Sir Richard, the chairman of Marks and Spencer, mounted a strong defence of the committee and rejected accusations that some of its recommendations had been emasculated.

But he said one key recommendation had to be changed. The original formula for calculating the true value of pension benefits awarded to top directors would have produced perverse results, he said.

"It's crackers," he remarked. "It wouldn't have made sense to people." Sir Richard revealed that the proposed formula had been tested on real examples, including directors of M&S. Last year, the pension entitlements of three directors would apparently have shrunk.

The Institute and Faculty of Actuaries has now been asked to look at adjustments to the formula to smooth out some of the more extreme figures.

Two Greenbury committee members, Geoff Lindey, chairman of the National Association of Pension Funds, and Tim Melville-Ross, head of the Institute of Directors, have expressed alarm about this change and an apparent modification to the rules on long-term bonus schemes.

Sir Richard denied this would water down his original recommendations. "We're not watering anything down," he said. "What we want is a system that is transparent."

He also queried Mr Lindey's claim 10 days ago that "powerful voices" were trying to block Greenbury. "If there are, I don't know who they are," Sir Richard said.

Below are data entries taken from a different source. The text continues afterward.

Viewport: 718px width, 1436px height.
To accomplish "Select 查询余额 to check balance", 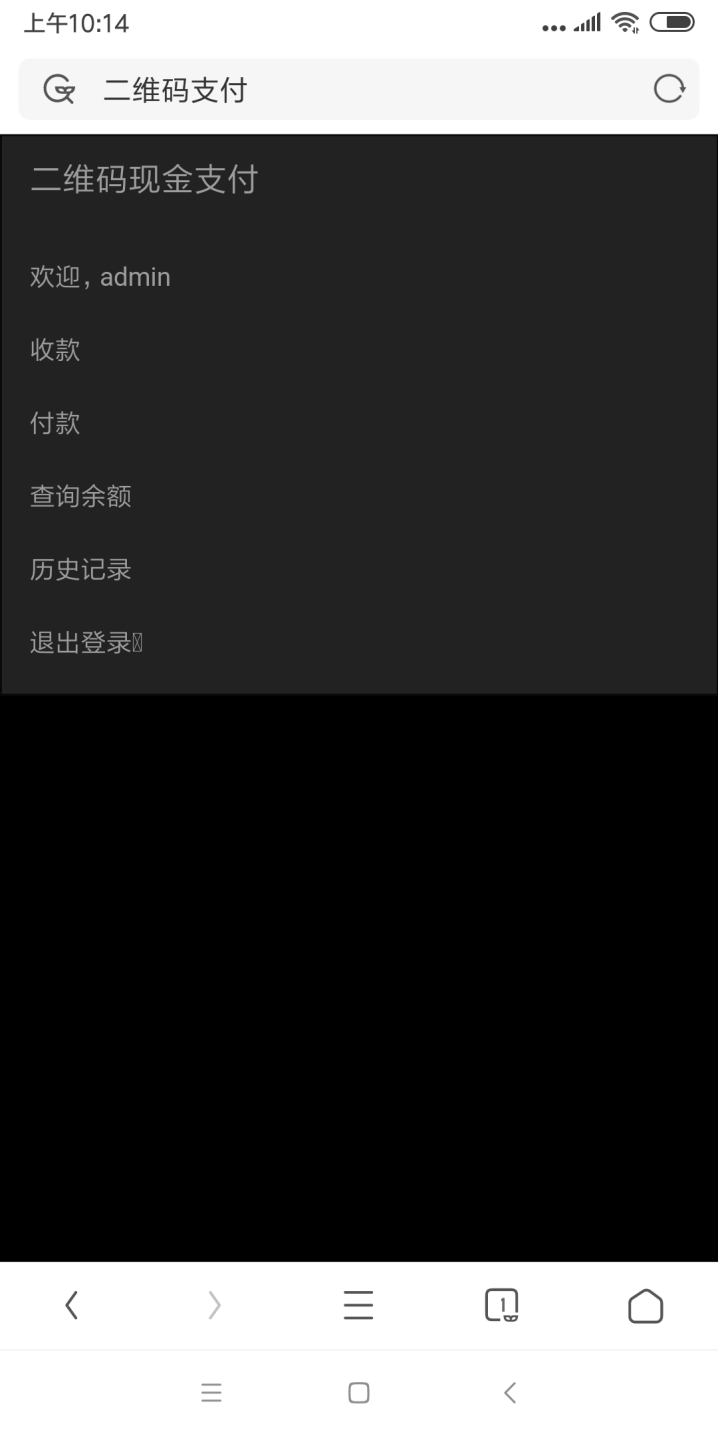I will point(81,496).

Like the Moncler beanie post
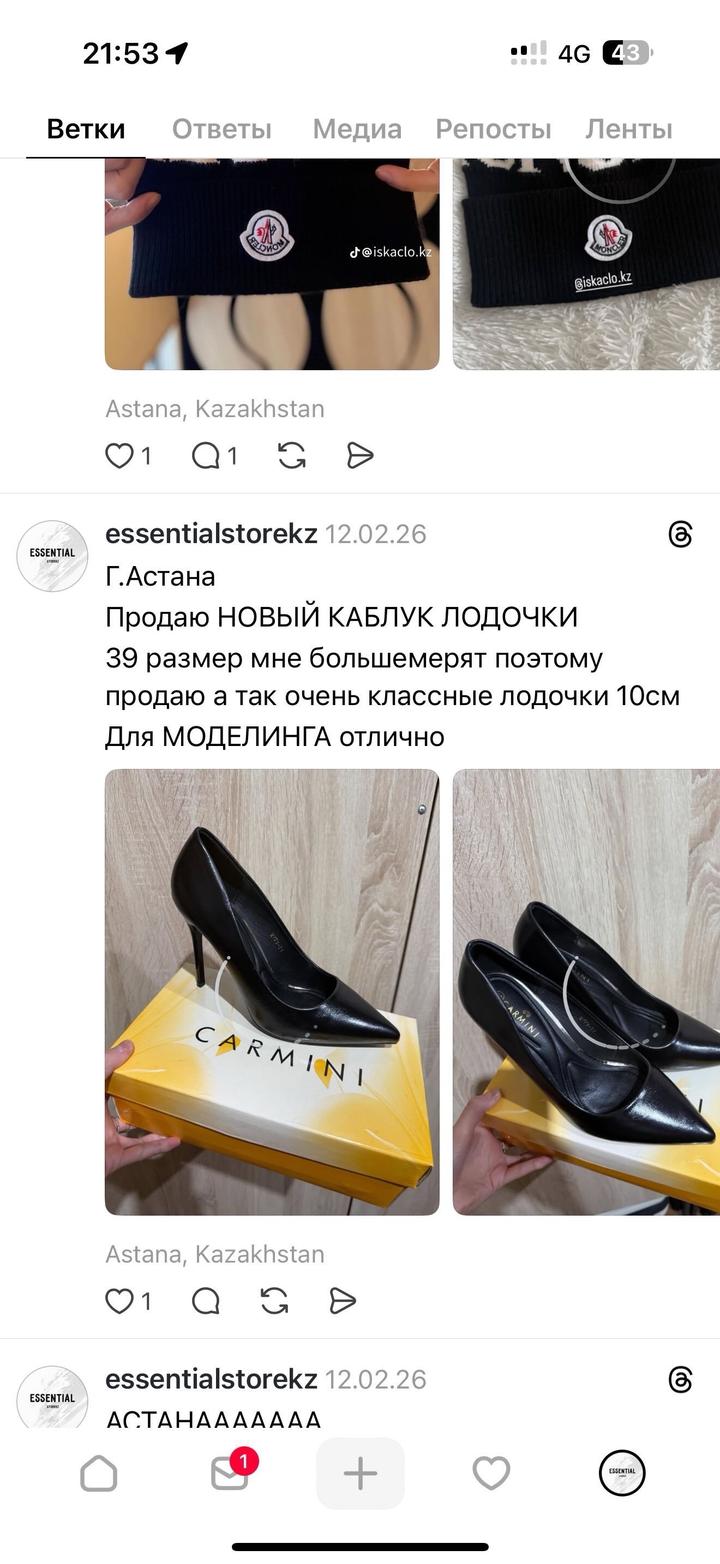tap(120, 456)
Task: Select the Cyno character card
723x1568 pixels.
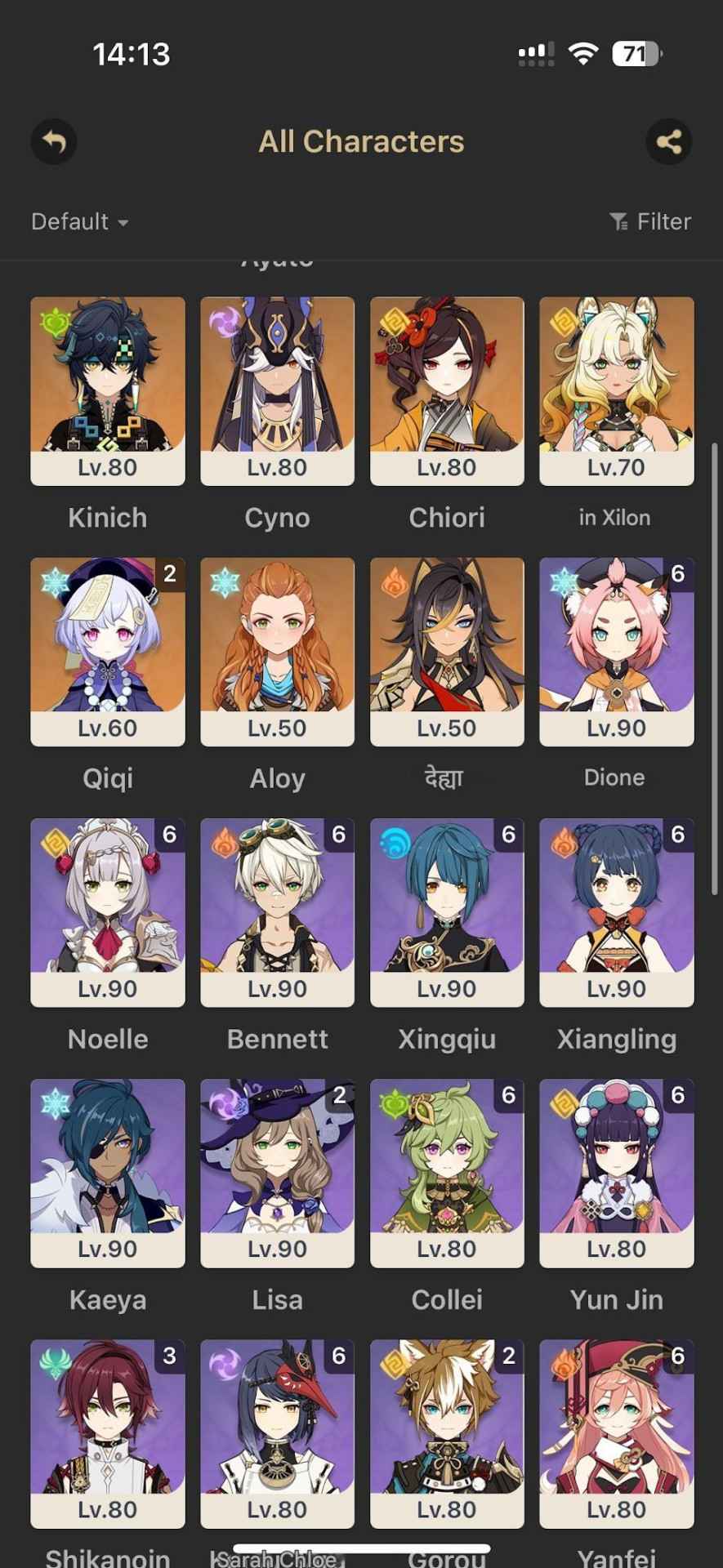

He played down the significance of changes to the rules on bonus schemes. The principle of shareholder approval would now be in place, he said. "At the end of the day, there's always going to be some smart-arse getting round whatever you do."

Explaining that he had been "out of action for eight weeks" because of a hip operation, Sir Richard said: "For six months I got slagged off because I was a fat cat, with everyone saying it would be a weak shilly-shallying report. Now I read that the report is so tough, so draconian, that British business is looking for ways to get around it."

He said people should be patient: "Judge it in 1997. Give it a year or two."

Any final decision on the pension formula is months away. Raymond Paul, secretary to the pensions board of the IFA, said it would issue its suggestions to interested parties by Christmas.